BRIEF => Reproduce only the lines from the one containing "Task: Open the สรุป history button" through the one containing "pyautogui.click(x=547, y=295)", inclusive, switching "highlighted" to "selected" and leaving all else unchanged.

ENTRIES SHOWN =>

.....

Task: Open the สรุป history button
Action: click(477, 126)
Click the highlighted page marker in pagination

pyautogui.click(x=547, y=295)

.....

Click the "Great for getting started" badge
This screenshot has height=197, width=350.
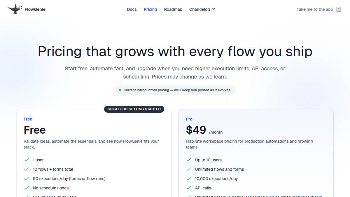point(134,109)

.....

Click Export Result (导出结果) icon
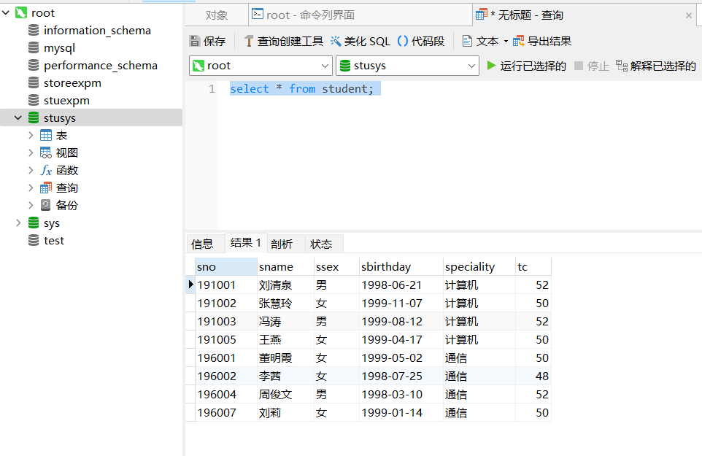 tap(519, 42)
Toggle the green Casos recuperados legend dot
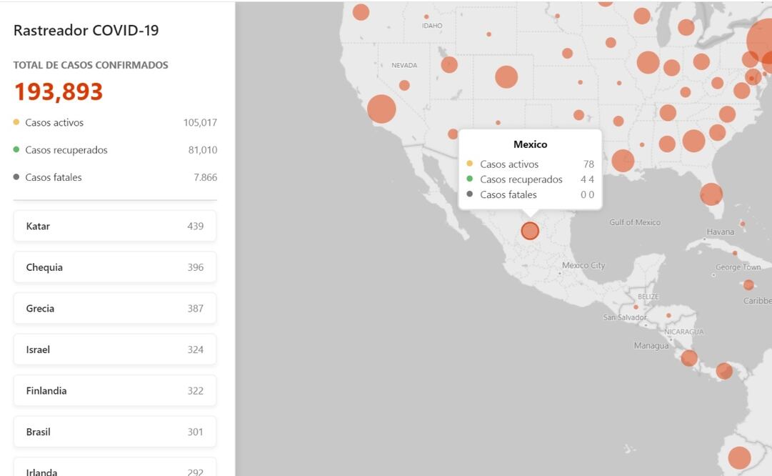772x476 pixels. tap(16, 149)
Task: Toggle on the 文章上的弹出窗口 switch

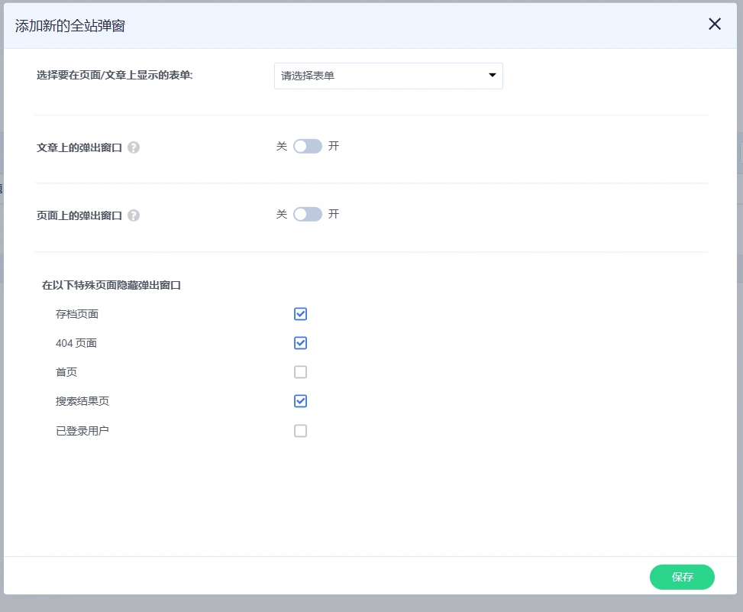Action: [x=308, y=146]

.....

EXPECTED ANSWER =>
Task: Open the สรุป history button
Action: click(477, 126)
Click the selected page marker in pagination

pyautogui.click(x=547, y=295)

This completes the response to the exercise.